PROVIDED DATA:
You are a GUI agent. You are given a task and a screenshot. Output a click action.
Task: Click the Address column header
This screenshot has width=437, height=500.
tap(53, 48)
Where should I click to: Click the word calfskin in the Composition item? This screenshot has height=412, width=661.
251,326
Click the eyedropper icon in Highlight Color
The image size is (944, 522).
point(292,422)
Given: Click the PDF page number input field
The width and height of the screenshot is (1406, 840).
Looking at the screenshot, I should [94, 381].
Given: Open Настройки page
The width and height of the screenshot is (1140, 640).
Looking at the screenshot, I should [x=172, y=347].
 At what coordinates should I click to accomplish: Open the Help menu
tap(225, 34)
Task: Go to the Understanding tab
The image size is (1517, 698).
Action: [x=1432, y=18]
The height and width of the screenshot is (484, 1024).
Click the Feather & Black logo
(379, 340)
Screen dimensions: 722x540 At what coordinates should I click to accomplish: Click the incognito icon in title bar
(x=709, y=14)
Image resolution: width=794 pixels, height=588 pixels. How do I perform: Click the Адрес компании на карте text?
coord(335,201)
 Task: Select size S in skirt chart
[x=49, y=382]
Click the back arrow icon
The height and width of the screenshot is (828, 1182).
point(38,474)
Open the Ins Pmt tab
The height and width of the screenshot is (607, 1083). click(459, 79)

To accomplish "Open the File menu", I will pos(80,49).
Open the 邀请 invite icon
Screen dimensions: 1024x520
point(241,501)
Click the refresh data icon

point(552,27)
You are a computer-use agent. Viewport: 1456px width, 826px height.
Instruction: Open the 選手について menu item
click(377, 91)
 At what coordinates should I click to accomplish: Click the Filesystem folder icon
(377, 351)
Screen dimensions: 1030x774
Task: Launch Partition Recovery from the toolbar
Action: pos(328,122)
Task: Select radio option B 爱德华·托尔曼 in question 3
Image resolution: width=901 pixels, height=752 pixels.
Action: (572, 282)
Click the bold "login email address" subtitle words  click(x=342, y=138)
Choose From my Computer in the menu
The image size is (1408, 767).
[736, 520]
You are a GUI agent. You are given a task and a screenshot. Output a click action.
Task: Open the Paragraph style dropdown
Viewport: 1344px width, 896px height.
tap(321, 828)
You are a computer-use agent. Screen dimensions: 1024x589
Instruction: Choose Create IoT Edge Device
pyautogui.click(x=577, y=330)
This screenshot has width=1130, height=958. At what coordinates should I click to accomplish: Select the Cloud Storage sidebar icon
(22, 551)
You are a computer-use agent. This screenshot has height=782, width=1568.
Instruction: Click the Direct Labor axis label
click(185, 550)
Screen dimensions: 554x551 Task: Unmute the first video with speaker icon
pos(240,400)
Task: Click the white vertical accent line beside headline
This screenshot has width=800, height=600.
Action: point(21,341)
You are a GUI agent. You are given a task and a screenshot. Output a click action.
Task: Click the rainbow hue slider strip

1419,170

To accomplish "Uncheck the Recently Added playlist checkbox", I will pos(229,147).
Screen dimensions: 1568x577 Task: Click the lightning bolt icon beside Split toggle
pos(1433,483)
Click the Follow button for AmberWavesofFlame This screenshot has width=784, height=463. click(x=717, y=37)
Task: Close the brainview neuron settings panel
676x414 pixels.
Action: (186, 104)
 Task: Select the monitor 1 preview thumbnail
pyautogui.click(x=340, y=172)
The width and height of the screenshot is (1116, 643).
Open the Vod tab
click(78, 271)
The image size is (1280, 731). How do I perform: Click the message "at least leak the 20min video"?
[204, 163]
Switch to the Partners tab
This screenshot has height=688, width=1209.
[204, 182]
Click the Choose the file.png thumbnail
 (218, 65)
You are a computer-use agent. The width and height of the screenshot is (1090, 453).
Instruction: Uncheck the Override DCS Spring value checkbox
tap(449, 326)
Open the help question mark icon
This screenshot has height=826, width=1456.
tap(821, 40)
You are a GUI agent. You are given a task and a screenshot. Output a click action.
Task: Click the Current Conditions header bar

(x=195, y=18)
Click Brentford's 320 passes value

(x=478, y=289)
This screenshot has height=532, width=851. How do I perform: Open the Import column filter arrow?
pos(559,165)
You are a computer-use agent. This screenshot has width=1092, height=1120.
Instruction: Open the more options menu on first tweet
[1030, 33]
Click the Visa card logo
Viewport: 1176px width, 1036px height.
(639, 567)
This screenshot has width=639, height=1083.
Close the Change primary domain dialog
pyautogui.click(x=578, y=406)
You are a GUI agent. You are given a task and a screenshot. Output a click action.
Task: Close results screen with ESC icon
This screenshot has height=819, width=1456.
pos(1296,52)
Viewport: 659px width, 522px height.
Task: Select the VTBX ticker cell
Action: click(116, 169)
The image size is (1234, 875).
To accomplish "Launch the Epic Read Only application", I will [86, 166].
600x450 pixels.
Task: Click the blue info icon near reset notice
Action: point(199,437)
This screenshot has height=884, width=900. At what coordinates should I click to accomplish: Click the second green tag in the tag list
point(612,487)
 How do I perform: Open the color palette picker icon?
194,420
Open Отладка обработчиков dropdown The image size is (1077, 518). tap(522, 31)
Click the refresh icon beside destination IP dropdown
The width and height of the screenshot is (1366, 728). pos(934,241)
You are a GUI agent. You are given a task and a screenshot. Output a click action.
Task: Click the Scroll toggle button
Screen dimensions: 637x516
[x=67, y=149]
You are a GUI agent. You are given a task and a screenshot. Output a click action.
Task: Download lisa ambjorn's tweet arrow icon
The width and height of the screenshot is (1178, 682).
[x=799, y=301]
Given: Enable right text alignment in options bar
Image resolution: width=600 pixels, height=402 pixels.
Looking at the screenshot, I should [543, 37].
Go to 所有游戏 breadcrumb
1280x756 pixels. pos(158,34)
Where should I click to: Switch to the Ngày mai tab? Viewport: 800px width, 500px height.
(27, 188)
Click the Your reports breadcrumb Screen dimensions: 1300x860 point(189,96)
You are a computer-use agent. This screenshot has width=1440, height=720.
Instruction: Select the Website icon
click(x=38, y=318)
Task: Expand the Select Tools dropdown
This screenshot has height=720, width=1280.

ASSIGNMENT: In the listing above, find the line with "Click the refresh data icon" and the line with "Task: Select radio". Output those two lines and every line between them, exactly as written.

REPLY:
Click the refresh data icon

point(552,27)
You are a computer-use agent. Viewport: 1456px width, 826px height.
Instruction: Open the 選手について menu item
click(377, 91)
 At what coordinates should I click to accomplish: Click the Filesystem folder icon
(377, 351)
Screen dimensions: 1030x774
Task: Launch Partition Recovery from the toolbar
Action: pos(328,122)
Task: Select radio option B 爱德华·托尔曼 in question 3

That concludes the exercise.